After a public rebuke of the SC ruling, Aquino said the government would file a motion for reconsideration.
“We do not want two equal branches of government to go head to head, needing a third branch to step in to intervene,” the President said in his speech.
Aquino’s statement came almost simultaneously with the release of a Commission on Audit report questioning the high court’s P3.19-billion savings in 2012.
The COA said the SC had declared savings of P3.19 billion in 2012 even when it had several unpaid obligations during the year. The report said the SC used its budget for 2013 to pay for the expenses.
Ousted chief justice Renato Corona had called on Aquino-appointed Chief Justice Ma. Lourdes Sereno to answer the attacks made by the President on the judiciary.
SC spokesman Theodore Te said the high court had “no comment” on the President’s tirade.
An insider said the SC’s keeping its silence may be in deference to the filing of an appeal by the Palace. A source said appealing the decision would make it pending again, hence any discussion on the issue may be considered sub judice.
In a 92-page decision penned by Associate Justice Lucas Bersamin, the high court held that acts and practices under the DAP violated the constitutional doctrine of separation of powers and the provision prohibiting inter-branch transfer of appropriations.
Senior Associate Justice Antonio Carpio and Associate Justice Arturo Brion, in separate opinions, cited possible liabilities of the President and Budget Secretary Florencio Abad.

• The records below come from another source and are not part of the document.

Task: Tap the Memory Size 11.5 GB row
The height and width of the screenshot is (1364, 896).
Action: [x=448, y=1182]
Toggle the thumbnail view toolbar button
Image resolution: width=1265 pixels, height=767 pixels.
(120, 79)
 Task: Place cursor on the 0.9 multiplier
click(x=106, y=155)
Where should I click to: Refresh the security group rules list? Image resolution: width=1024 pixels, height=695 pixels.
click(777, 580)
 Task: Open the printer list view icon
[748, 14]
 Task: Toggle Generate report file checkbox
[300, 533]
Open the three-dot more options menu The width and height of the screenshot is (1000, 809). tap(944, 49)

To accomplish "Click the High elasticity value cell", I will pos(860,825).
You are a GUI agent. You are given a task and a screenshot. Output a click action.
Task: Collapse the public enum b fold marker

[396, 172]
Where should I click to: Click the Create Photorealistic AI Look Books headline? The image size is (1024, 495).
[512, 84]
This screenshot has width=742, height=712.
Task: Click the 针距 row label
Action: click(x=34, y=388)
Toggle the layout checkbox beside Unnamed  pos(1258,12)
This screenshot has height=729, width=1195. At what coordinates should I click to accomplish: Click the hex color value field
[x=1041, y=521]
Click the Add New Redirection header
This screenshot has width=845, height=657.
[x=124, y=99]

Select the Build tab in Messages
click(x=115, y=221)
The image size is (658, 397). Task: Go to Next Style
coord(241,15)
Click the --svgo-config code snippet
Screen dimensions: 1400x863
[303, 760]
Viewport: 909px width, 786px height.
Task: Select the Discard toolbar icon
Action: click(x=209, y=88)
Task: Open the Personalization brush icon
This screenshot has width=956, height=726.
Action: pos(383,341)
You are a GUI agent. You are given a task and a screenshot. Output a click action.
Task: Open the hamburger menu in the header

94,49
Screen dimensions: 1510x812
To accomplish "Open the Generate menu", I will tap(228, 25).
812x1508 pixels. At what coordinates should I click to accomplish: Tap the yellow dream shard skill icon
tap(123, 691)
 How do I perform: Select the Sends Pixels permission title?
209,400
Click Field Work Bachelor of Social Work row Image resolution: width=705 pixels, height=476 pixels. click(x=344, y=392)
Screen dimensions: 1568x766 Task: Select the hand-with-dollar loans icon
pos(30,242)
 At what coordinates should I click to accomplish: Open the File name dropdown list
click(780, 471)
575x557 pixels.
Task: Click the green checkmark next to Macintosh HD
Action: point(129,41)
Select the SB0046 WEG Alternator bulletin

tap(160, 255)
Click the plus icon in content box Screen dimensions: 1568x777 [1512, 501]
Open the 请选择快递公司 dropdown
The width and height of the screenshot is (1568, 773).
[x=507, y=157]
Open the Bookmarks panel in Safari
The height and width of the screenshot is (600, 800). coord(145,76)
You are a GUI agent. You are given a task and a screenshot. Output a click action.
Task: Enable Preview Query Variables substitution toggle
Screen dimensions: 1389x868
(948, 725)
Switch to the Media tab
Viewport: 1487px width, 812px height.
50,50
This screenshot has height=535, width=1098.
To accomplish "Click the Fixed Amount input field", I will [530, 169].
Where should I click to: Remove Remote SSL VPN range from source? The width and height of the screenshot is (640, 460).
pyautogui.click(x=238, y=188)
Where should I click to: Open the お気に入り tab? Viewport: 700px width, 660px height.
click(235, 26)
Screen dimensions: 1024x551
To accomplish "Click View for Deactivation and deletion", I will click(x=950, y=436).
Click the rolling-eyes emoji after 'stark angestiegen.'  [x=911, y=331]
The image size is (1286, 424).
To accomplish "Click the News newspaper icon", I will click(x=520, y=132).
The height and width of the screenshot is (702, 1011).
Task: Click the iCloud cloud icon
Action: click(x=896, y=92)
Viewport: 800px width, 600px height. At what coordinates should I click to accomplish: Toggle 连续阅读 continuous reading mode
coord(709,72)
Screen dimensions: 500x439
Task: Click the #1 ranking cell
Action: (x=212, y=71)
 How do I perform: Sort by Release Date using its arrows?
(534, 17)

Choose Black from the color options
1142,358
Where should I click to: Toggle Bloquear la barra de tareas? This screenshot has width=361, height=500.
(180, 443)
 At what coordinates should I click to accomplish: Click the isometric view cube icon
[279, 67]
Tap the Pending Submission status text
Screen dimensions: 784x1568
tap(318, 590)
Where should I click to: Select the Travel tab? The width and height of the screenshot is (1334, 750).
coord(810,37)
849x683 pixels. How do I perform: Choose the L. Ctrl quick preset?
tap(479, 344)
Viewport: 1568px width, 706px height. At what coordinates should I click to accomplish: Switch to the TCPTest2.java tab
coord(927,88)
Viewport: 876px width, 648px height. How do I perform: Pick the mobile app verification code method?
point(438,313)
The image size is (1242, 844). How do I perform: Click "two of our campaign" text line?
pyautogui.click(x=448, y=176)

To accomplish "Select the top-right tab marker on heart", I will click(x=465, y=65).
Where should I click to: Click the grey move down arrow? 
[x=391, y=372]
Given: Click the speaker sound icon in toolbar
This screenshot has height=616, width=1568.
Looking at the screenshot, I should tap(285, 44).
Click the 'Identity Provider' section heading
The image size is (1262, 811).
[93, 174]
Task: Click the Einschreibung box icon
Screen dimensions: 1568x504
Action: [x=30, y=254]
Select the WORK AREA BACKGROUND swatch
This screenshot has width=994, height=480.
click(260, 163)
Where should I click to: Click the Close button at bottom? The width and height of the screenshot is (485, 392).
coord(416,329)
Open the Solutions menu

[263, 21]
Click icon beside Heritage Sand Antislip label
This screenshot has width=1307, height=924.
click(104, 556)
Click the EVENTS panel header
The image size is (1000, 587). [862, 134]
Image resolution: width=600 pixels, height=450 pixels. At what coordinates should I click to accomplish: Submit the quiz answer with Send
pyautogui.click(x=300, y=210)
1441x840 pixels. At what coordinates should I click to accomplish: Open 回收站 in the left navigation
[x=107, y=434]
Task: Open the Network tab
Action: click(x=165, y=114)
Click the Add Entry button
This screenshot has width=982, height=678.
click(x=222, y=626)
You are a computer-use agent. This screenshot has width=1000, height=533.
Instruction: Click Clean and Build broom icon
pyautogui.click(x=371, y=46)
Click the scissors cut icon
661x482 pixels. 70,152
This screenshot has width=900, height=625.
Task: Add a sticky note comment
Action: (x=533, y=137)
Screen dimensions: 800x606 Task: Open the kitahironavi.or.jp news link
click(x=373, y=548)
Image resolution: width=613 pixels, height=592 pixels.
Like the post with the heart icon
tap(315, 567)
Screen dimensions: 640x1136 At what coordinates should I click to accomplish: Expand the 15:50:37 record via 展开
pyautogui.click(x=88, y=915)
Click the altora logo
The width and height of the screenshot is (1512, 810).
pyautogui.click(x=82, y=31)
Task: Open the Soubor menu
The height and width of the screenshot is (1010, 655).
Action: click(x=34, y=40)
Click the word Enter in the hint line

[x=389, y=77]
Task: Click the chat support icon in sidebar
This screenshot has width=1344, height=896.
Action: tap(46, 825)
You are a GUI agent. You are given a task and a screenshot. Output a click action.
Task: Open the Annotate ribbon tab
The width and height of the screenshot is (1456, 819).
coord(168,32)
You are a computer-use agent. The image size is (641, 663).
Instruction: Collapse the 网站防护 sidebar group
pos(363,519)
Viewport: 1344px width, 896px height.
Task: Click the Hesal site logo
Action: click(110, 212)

In his 27-page concurring opinion, Carpio said it was no less than the President who violated the constitutional doctrine of separation of powers of the three equal branches of government in approving the DAP releases that amounted to over P149 billion from October 2011 to September 2013.
The magistrate cited the admission of Abad before the high court that the DAP, National Budget Circular No. 541 and related executive issuances were approved by the President.
Brion, for his part, detailed the possible culpabilities of Abad. He cited in his 62-page opinion “indicators showing that the DBM Secretary might have established the DAP knowingly aware that it is tainted with unconstitutionality.”
He said Abad cannot invoke good faith in justifying the DAP considering his being a lawyer as well as his experiences both in the executive and the legislative branches.